- WHAT YOU NEED TO DO:
(1) In the research summary on diagnosing infection and AMI, how many of the 796 patients with suspected cardiac chest pain were diagnosed with AMI?
(2) List every characteristic that the research summary on diagnosing infection and AMI says made AMI more likely after adjustment for age, sex and ECG changes.
(3) Write a continuation of the research summary on diagnosing infection and AMI, beginning right after its final sentence.

- DOCUMENT PASSAGE:
- - -
The authors suggest that a computer assisted diagnostic decision tool could be used to determine the likelihood of serious bacterial infection.

The strongest positive predictors of serious bacterial infection were a generally very unwell appearance, high temperature, chronic disease, and prolonged capillary refill time. For children with pneumonia, other predictors were coughing, difficulty breathing, abnormal chest sounds, and to a lesser extent tachypnoea, chest crackles, and tachycardia. For urinary tract infection, the presence of urinary symptoms was by far the strongest indicator, whereas for bacteraemia, tachycardia and crying were also strong indicators although an editorial points out that only 64 cases of bacteraemia occurred, so this last result should be treated with caution.

The accuracy of clinical symptoms and signs for the diagnosis of serious bacterial infection in young febrile children: prospective cohort study of 15 781 febrile illnesses
BMJ. 2010 Apr 20;340:c1594

Atypical chest pain renders AMI more likely

A prospective study of 796 ED patients with suspected cardiac chest pain assessed the value of individual historical and examination findings for diagnosing acute myocardial infarction (AMI) and the occurrence of adverse events (death, AMI or urgent revascularization) within 6 months. AMI was diagnosed in 148 (18.6%) of the 796 patients recruited.

The results may surprise some physicians:

Sweating observed by the ED physician was the strongest predictor of AMI (adjusted OR 5.18, 95% CI 3.02–8.86).

Reported vomiting was also a fairly strong predictor of AMI (adjusted OR 3.50, 1.81–6.77).

Pain located in the left anterior chest was found to be the strongest negative predictor of AMI (adjusted OR 0.25, 0.14–0.46).

Patients who described the pain as being the same as previous myocardial ischaemia were significantly less likely to be having AMI!

Following adjustment for age, sex and ECG changes, the following characteristics made AMI more likely (adjusted odds ratio, 95% confidence intervals):

  • pain radiating to the right arm (2.23, 1.24-4.00)
  • pain radiating to both arms (2.69, 1.36-5.36)
  • vomiting reported (3.50, 1.81-6.77), central chest pain (3.29, 1.94-5.61)
  • sweating observed by physician (5.18, 3.02-8.86)

Pain in the left anterior chest made AMI significantly less likely (0.25, 0.14-0.46)
The presence of rest pain (0.67, 0.41-1.10) or pain radiating to the left arm (1.36, 0.89-2.09) did not significantly alter the probability of AMI.
- - -
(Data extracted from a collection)
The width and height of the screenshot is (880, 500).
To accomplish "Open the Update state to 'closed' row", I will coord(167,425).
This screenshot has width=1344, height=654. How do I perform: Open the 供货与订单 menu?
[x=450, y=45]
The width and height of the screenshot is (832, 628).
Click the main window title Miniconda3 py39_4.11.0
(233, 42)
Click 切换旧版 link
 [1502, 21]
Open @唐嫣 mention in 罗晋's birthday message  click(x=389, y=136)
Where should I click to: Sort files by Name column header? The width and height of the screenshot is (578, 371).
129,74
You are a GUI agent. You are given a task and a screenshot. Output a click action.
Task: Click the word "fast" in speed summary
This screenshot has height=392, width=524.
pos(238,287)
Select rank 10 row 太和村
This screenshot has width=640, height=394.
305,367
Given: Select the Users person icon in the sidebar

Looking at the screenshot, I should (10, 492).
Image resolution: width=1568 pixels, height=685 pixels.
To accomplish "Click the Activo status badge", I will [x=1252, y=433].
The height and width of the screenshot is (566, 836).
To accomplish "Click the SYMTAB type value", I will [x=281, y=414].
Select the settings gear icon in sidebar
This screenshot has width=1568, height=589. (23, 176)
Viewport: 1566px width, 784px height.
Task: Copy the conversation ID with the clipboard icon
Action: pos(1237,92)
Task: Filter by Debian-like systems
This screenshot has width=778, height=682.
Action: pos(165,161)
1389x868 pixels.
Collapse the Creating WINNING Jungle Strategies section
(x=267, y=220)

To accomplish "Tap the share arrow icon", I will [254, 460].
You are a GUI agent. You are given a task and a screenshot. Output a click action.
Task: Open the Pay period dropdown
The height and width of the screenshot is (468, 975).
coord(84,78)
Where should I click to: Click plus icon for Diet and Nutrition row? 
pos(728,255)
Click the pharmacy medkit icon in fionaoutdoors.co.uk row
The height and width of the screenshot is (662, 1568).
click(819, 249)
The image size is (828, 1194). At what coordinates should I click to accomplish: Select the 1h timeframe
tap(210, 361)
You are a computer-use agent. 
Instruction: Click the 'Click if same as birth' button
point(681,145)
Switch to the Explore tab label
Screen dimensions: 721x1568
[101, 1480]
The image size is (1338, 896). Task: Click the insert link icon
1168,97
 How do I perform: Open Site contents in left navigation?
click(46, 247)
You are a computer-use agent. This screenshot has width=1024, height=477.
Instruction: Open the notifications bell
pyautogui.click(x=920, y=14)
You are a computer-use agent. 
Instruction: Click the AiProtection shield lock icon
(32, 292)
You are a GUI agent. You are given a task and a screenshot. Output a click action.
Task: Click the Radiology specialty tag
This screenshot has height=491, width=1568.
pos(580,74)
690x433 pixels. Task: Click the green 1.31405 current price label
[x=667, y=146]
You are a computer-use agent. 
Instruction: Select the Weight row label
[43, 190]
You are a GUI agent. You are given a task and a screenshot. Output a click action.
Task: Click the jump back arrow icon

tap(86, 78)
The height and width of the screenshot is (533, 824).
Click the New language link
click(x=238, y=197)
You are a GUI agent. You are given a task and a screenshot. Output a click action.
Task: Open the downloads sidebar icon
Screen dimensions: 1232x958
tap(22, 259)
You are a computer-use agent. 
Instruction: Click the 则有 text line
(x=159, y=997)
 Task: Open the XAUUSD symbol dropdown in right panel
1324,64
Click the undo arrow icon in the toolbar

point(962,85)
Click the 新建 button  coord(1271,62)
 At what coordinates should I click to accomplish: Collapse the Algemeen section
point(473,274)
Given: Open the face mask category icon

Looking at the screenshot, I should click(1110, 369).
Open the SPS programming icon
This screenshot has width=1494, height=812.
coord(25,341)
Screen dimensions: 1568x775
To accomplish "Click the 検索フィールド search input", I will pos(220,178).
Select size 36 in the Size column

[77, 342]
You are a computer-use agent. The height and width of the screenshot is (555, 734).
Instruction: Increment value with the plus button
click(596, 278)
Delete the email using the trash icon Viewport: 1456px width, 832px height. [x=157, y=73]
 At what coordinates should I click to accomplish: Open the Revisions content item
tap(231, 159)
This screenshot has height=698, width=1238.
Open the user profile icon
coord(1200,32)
- - -
- RESULTS:
(1) 148 patients (18.6%) were diagnosed with AMI.

(2)
- Pain radiating to the right arm
- Pain radiating to both arms
- Vomiting reported
- Central chest pain
- Sweating observed by physician

(3)
Compare these results with the American Heart Association guidelines which state that “chest or left arm pain or discomfort as the chief symptom reproducing prior documented angina” is associated with a high likelihood of ACS, or the European Society of Cardiology guidelines which state that “the typical clinical presentation of NSTE-ACS is retrosternal pressure or heaviness radiating to the left arm, neck or jaw”, which the authors of this study point out are statements made based on expert opinion for which references are not given.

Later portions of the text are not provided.